TEKS BACAAN:
Sehingga, mereka hanya bisa mengoptimalisasikan apa yang sudah ada saat ini
(Wibowo, 2017). Namun demikian, permasalahan-permasalahan tersebut memerlukan
solusi agar Kampung Toga tetap menjadi objek wisata unggulan yang dibanggakan
masyarakat Sumedang.
Misi Penyelamatan Kampung Toga
Selama ini Kampung
Toga hanya dikelola oleh pihak swasta. Maka, modal yang diperlukan untuk
membangun kawasan wisata seluas 2 km ini tentu sangat besar. Hal ini membuat
pihak pengelola kesulitan memaksimalkan pengelolaannya. Sebagai mana disampaikan
oleh pihak pengelola sebelumnya (Wibowo, 2017), bahwa mereka menyadari adanya
banyak kekurangan di Kampung Toga ini, namun modal menjadi kendala utama yang
membuat mereka tidak bisa berbuat banyak.
Selain itu, perawatan
fasilitas wisata memang memerlukan biaya yang cukup besar. Pihak pengelola
pertama-tama harus menerima fakta ini. Selanjutnya, pihak pengelola bisa mulai
mencari sumber dana lain untuk memenuhi kebutuhan operasional. Dikarenakan
tiket masuk yang dibayarkan pengunjung tidak bisa memenuhi kebutuhan
operasional dan berdampak pada kurang diperhatikannya fasilitas wisata untuk
pengunjung, maka sudah saatnya pihak pengelola mulai membuka peluang-peluang
untuk mendapatkan dana dari sumber lain.

PETUNJUK TUGAS:
1. Menurut teks bacaan, siapa yang selama ini mengelola Kampung Toga?
2. Ringkas teks bacaan dalam dua kalimat.
3. Salin kembali bagian teks bacaan dari "Sehingga, mereka hanya" sampai "masyarakat Sumedang.", lalu tukar "solusi" dengan "jalan keluar".

BAHAN SUMBER:
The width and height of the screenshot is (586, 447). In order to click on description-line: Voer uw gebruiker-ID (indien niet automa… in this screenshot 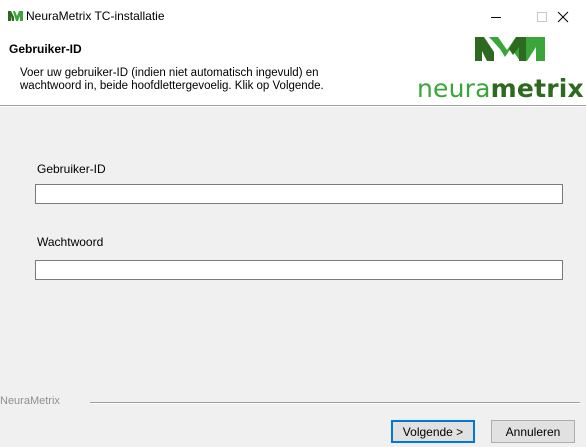, I will do `click(170, 73)`.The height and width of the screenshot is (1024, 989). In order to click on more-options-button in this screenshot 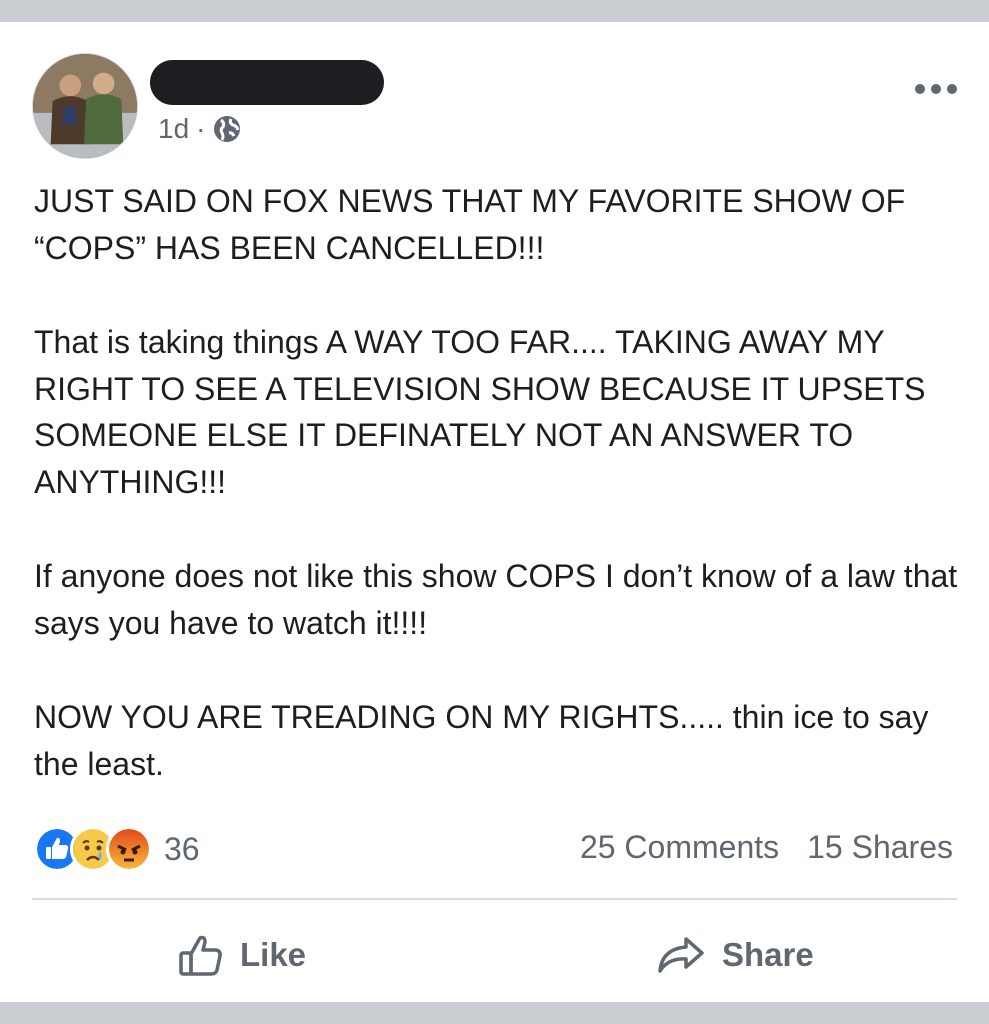, I will do `click(936, 89)`.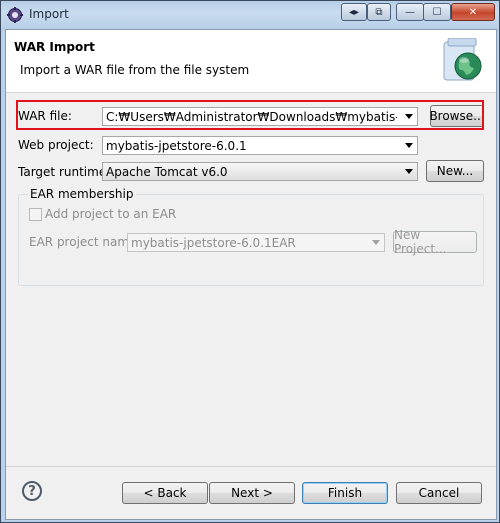 This screenshot has width=500, height=523. What do you see at coordinates (354, 12) in the screenshot?
I see `resize-arrows-icon: ◂▸` at bounding box center [354, 12].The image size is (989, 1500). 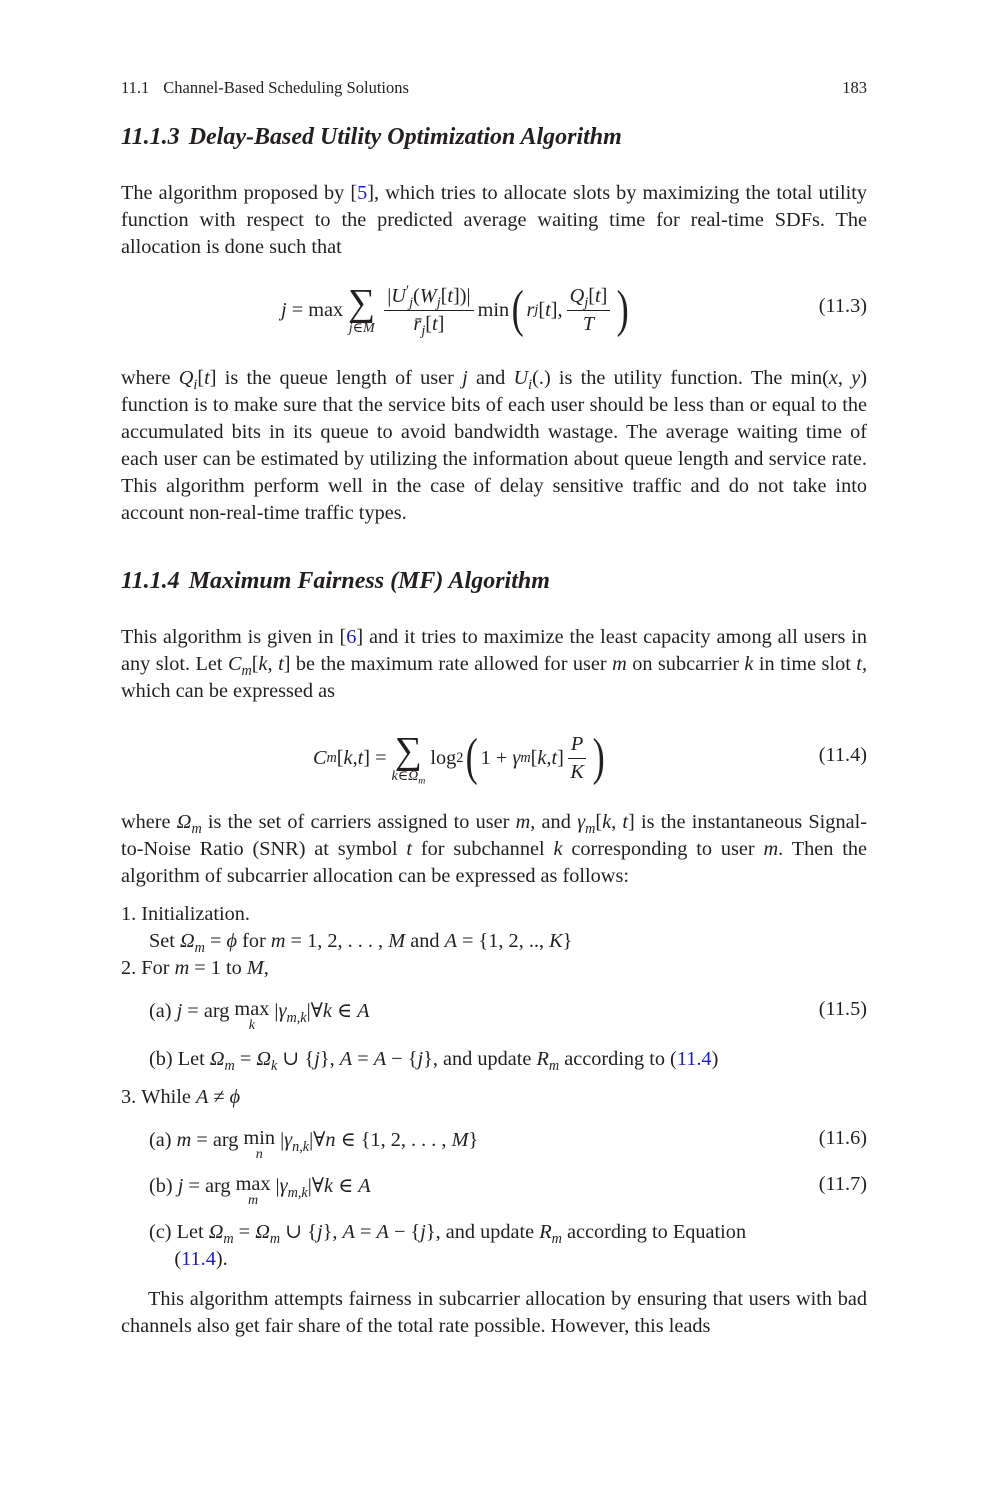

HASIL LATIHAN:
1. Pihak swasta.

2. Kampung Toga selama ini hanya dikelola pihak swasta yang kesulitan memaksimalkan pengelolaannya karena modal menjadi kendala utama. Karena tiket masuk dari pengunjung tidak cukup untuk kebutuhan operasional dan perawatan fasilitas, pengelola perlu menerima fakta itu lalu mulai mencari dana dari sumber lain.

3.
Sehingga, mereka hanya bisa mengoptimalisasikan apa yang sudah ada saat ini
(Wibowo, 2017). Namun demikian, permasalahan-permasalahan tersebut memerlukan
jalan keluar agar Kampung Toga tetap menjadi objek wisata unggulan yang dibanggakan
masyarakat Sumedang.